→ Objetivo do exercício
Traduza para o inglês esta frase do trecho sobre a arca: “Lidar com coisas sagradas exige reverência.”
== Trecho selecionado
Estamos agora na fase do projeto do novo templo para 2000 pessoas. Mas ainda continuamos entendendo que se o Senhor não estiver conosco, todo nosso esforço será desperdício de tempo, foco e energia. Mas se este movimento é de Deus, precisamos ser cooperadores com ele.

 

A igreja deve se mover quando Deus se move.

 

Segundo, a igreja deve se mover com reverência 

 

“Contudo, haja a distância de cerca de dois mil côvados entre vós e ela. Não vos chegueis a ela.” (Js 3.4). 

 

As pessoas deveriam seguir, mas não poderia se aproximar demais da arca. A distância deveria ser de, no mínimo, 900 metros. Precisavam estar visualizando a arca, mas não poderiam estar perto demais.

 

Isto é algo desafiador para a forma como a igreja deve caminhar. É fácil perdermos a reverência necessária quando lidamos com coisas sagradas e banalizar as coisas de Deus. Dessacralizar o Sagrado.

 

Cerca de 300 anos depois, isto aconteceria. A arca de Deus foi parar em um lugar na Samaria chamada Siló (em Hebraico Shiloh). Quando Davi se tornou rei, conquistou Sião e resolveu transformar Jerusalém na sede do governo, trazendo consigo a Arca. Um dos responsáveis por trazer a arca era Uzá, mas ele tocou na arca e morreu instantaneamente. Davi ficou assustado com isto, mas entendeu a lição. Lidar com coisas sagradas exige reverência. Não podemos brincar com isto.
====
== Linhas de dados
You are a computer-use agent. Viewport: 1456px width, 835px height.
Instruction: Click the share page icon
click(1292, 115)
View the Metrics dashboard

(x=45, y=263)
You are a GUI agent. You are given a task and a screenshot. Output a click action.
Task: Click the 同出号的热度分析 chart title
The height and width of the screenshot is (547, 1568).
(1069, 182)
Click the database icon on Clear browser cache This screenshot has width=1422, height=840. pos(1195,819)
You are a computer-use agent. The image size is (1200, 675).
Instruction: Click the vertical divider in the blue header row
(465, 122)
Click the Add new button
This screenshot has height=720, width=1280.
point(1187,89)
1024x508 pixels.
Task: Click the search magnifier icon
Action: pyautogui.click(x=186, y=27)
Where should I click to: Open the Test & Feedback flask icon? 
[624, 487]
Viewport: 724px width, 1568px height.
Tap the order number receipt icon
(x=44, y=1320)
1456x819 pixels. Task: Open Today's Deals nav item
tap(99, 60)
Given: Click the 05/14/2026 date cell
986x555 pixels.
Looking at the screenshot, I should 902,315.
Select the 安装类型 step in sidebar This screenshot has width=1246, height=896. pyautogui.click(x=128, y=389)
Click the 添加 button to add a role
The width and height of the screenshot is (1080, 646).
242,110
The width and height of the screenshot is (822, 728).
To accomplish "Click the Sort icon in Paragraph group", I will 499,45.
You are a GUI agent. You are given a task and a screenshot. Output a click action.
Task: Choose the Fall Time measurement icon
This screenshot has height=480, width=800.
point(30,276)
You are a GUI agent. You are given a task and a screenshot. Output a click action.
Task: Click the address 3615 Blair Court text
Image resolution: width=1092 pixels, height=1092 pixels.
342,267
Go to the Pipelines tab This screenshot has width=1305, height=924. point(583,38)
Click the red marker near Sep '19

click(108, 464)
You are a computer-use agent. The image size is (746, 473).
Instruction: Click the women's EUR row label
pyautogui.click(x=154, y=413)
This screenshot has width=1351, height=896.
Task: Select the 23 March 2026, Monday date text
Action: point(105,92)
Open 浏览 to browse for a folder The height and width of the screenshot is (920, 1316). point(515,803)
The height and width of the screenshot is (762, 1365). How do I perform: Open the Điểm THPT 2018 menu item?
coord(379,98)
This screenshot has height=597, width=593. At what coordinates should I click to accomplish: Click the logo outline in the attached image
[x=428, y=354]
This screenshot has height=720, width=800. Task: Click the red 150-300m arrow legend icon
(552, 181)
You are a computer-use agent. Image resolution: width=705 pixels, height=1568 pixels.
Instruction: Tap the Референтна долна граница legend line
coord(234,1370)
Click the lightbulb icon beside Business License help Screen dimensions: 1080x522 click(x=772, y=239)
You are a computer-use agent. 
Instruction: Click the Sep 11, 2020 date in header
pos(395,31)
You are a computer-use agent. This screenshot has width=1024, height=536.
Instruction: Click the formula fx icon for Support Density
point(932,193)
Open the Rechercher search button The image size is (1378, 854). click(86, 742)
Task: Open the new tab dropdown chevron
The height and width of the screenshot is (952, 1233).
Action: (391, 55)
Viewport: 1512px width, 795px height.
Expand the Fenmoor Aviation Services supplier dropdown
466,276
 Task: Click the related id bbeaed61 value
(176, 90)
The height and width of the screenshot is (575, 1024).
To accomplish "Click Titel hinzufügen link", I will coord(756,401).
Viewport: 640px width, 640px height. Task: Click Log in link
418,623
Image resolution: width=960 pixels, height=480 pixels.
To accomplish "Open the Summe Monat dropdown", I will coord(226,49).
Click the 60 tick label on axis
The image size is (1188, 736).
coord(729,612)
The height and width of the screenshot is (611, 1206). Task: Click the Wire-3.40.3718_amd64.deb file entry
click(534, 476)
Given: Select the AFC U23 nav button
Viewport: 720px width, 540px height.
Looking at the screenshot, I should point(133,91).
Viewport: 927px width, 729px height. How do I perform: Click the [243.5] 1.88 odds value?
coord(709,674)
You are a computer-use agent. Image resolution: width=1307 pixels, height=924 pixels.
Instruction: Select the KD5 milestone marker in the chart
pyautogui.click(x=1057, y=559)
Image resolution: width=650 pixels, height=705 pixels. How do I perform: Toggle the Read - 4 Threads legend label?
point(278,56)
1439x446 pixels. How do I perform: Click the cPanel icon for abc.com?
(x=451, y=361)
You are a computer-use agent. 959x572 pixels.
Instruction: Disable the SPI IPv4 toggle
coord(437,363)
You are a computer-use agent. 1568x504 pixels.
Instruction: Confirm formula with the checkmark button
====
→ Solução do exercício
Dealing with sacred things requires reverence.